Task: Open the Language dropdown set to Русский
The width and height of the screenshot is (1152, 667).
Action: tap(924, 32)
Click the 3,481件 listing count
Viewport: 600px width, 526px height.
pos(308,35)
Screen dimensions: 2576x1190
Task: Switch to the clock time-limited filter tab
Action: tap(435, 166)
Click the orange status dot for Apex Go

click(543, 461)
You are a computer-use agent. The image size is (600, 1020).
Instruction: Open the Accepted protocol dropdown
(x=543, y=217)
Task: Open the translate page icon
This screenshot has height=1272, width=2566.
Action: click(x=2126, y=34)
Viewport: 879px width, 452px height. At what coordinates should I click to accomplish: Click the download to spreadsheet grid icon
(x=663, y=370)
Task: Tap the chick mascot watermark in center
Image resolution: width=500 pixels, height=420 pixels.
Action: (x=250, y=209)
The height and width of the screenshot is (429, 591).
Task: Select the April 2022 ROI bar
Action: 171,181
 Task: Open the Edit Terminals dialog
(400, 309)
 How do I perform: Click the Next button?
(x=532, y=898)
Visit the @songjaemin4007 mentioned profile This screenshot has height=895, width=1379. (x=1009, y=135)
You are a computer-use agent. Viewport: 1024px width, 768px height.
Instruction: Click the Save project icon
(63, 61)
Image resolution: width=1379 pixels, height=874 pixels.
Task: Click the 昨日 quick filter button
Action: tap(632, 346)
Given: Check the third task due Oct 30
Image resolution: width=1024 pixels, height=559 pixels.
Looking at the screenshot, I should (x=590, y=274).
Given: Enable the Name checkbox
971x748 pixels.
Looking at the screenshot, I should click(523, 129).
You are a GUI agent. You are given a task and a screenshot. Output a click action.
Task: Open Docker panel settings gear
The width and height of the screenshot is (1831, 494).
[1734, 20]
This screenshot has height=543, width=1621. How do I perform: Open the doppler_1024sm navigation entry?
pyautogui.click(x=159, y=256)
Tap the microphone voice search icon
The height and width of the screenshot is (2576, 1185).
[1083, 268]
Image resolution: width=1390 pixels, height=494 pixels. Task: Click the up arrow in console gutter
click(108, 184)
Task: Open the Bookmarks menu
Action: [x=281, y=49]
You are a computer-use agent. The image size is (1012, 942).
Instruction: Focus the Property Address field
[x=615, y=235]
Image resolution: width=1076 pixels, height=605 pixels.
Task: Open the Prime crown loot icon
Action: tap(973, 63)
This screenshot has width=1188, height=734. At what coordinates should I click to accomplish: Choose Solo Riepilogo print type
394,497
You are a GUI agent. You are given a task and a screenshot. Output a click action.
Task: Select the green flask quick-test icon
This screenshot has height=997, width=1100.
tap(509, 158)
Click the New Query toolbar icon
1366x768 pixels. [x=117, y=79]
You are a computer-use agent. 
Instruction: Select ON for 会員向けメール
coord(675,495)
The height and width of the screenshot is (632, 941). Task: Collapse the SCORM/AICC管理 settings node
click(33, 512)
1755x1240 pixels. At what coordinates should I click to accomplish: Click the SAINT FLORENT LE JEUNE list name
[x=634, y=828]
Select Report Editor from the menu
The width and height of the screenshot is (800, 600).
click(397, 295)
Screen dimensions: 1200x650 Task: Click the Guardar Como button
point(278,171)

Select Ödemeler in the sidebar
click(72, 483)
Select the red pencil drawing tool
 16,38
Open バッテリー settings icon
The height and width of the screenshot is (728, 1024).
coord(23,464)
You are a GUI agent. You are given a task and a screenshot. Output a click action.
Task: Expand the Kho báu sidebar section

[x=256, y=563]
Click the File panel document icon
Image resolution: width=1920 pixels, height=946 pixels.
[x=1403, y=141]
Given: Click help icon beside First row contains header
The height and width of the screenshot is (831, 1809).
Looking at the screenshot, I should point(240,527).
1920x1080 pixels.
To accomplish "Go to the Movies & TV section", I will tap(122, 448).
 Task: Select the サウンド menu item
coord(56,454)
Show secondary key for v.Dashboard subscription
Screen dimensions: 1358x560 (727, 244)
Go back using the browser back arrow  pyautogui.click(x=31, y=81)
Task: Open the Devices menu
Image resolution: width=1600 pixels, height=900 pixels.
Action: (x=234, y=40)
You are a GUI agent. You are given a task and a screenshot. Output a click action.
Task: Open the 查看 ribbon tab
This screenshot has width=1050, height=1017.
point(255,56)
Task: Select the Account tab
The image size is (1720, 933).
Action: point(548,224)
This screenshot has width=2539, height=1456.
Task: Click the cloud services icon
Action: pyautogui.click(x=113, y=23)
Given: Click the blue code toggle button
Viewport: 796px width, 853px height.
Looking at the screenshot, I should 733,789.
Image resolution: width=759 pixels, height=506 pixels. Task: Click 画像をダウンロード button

□ □ □ □ □

Rewrite the lines above as a Markdown table with the columns "Row" and "Line", numbering each row and leaving out blank lines.

| Row | Line |
|---|---|
| 1 | Task: Open the Language dropdown set to Русский |
| 2 | The width and height of the screenshot is (1152, 667). |
| 3 | Action: tap(924, 32) |
| 4 | Click the 3,481件 listing count |
| 5 | Viewport: 600px width, 526px height. |
| 6 | pos(308,35) |
| 7 | Screen dimensions: 2576x1190 |
| 8 | Task: Switch to the clock time-limited filter tab |
| 9 | Action: tap(435, 166) |
| 10 | Click the orange status dot for Apex Go |
| 11 | click(543, 461) |
| 12 | You are a computer-use agent. The image size is (600, 1020). |
| 13 | Instruction: Open the Accepted protocol dropdown |
| 14 | (x=543, y=217) |
| 15 | Task: Open the translate page icon |
| 16 | This screenshot has height=1272, width=2566. |
| 17 | Action: click(x=2126, y=34) |
| 18 | Viewport: 879px width, 452px height. At what coordinates should I click to accomplish: Click the download to spreadsheet grid icon |
| 19 | (x=663, y=370) |
| 20 | Task: Tap the chick mascot watermark in center |
| 21 | Image resolution: width=500 pixels, height=420 pixels. |
| 22 | Action: (x=250, y=209) |
| 23 | The height and width of the screenshot is (429, 591). |
| 24 | Task: Select the April 2022 ROI bar |
| 25 | Action: 171,181 |
| 26 |  Task: Open the Edit Terminals dialog |
| 27 | (400, 309) |
| 28 |  How do I perform: Click the Next button? |
| 29 | (x=532, y=898) |
| 30 | Visit the @songjaemin4007 mentioned profile This screenshot has height=895, width=1379. (x=1009, y=135) |
| 31 | You are a computer-use agent. Viewport: 1024px width, 768px height. |
| 32 | Instruction: Click the Save project icon |
| 33 | (63, 61) |
| 34 | Image resolution: width=1379 pixels, height=874 pixels. |
| 35 | Task: Click the 昨日 quick filter button |
| 36 | Action: tap(632, 346) |
| 37 | Given: Check the third task due Oct 30 |
| 38 | Image resolution: width=1024 pixels, height=559 pixels. |
| 39 | Looking at the screenshot, I should (x=590, y=274). |
| 40 | Given: Enable the Name checkbox |
| 41 | 971x748 pixels. |
| 42 | Looking at the screenshot, I should click(523, 129). |
| 43 | You are a GUI agent. You are given a task and a screenshot. Output a click action. |
| 44 | Task: Open Docker panel settings gear |
| 45 | The width and height of the screenshot is (1831, 494). |
| 46 | [1734, 20] |
| 47 | This screenshot has height=543, width=1621. How do I perform: Open the doppler_1024sm navigation entry? |
| 48 | pyautogui.click(x=159, y=256) |
| 49 | Tap the microphone voice search icon |
| 50 | The height and width of the screenshot is (2576, 1185). |
| 51 | [1083, 268] |
| 52 | Image resolution: width=1390 pixels, height=494 pixels. Task: Click the up arrow in console gutter |
| 53 | click(108, 184) |
| 54 | Task: Open the Bookmarks menu |
| 55 | Action: [x=281, y=49] |
| 56 | You are a computer-use agent. The image size is (1012, 942). |
| 57 | Instruction: Focus the Property Address field |
| 58 | [x=615, y=235] |
| 59 | Image resolution: width=1076 pixels, height=605 pixels. |
| 60 | Task: Open the Prime crown loot icon |
| 61 | Action: tap(973, 63) |
| 62 | This screenshot has width=1188, height=734. At what coordinates should I click to accomplish: Choose Solo Riepilogo print type |
| 63 | 394,497 |
| 64 | You are a GUI agent. You are given a task and a screenshot. Output a click action. |
| 65 | Task: Select the green flask quick-test icon |
| 66 | This screenshot has height=997, width=1100. |
| 67 | tap(509, 158) |
| 68 | Click the New Query toolbar icon |
| 69 | 1366x768 pixels. [x=117, y=79] |
| 70 | You are a computer-use agent.  |
| 71 | Instruction: Select ON for 会員向けメール |
| 72 | coord(675,495) |
| 73 | The height and width of the screenshot is (632, 941). Task: Collapse the SCORM/AICC管理 settings node |
| 74 | click(33, 512) |
| 75 | 1755x1240 pixels. At what coordinates should I click to accomplish: Click the SAINT FLORENT LE JEUNE list name |
| 76 | [x=634, y=828] |
| 77 | Select Report Editor from the menu |
| 78 | The width and height of the screenshot is (800, 600). |
| 79 | click(397, 295) |
| 80 | Screen dimensions: 1200x650 Task: Click the Guardar Como button |
| 81 | point(278,171) |
| 82 | Select Ödemeler in the sidebar |
| 83 | click(72, 483) |
| 84 | Select the red pencil drawing tool |
| 85 |  16,38 |
| 86 | Open バッテリー settings icon |
| 87 | The height and width of the screenshot is (728, 1024). |
| 88 | coord(23,464) |
| 89 | You are a GUI agent. You are given a task and a screenshot. Output a click action. |
| 90 | Task: Expand the Kho báu sidebar section |
| 91 | [x=256, y=563] |
| 92 | Click the File panel document icon |
| 93 | Image resolution: width=1920 pixels, height=946 pixels. |
| 94 | [x=1403, y=141] |
| 95 | Given: Click help icon beside First row contains header |
| 96 | The height and width of the screenshot is (831, 1809). |
| 97 | Looking at the screenshot, I should point(240,527). |
| 98 | 1920x1080 pixels. |
| 99 | To accomplish "Go to the Movies & TV section", I will tap(122, 448). |
| 100 |  Task: Select the サウンド menu item |
| 101 | coord(56,454) |
| 102 | Show secondary key for v.Dashboard subscription |
| 103 | Screen dimensions: 1358x560 (727, 244) |
| 104 | Go back using the browser back arrow  pyautogui.click(x=31, y=81) |
| 105 | Task: Open the Devices menu |
| 106 | Image resolution: width=1600 pixels, height=900 pixels. |
| 107 | Action: (x=234, y=40) |
| 108 | You are a GUI agent. You are given a task and a screenshot. Output a click action. |
| 109 | Task: Open the 查看 ribbon tab |
| 110 | This screenshot has width=1050, height=1017. |
| 111 | point(255,56) |
| 112 | Task: Select the Account tab |
| 113 | The image size is (1720, 933). |
| 114 | Action: point(548,224) |
| 115 | This screenshot has width=2539, height=1456. |
| 116 | Task: Click the cloud services icon |
| 117 | Action: pyautogui.click(x=113, y=23) |
| 118 | Given: Click the blue code toggle button |
| 119 | Viewport: 796px width, 853px height. |
| 120 | Looking at the screenshot, I should 733,789. |
| 121 | Image resolution: width=759 pixels, height=506 pixels. Task: Click 画像をダウンロード button |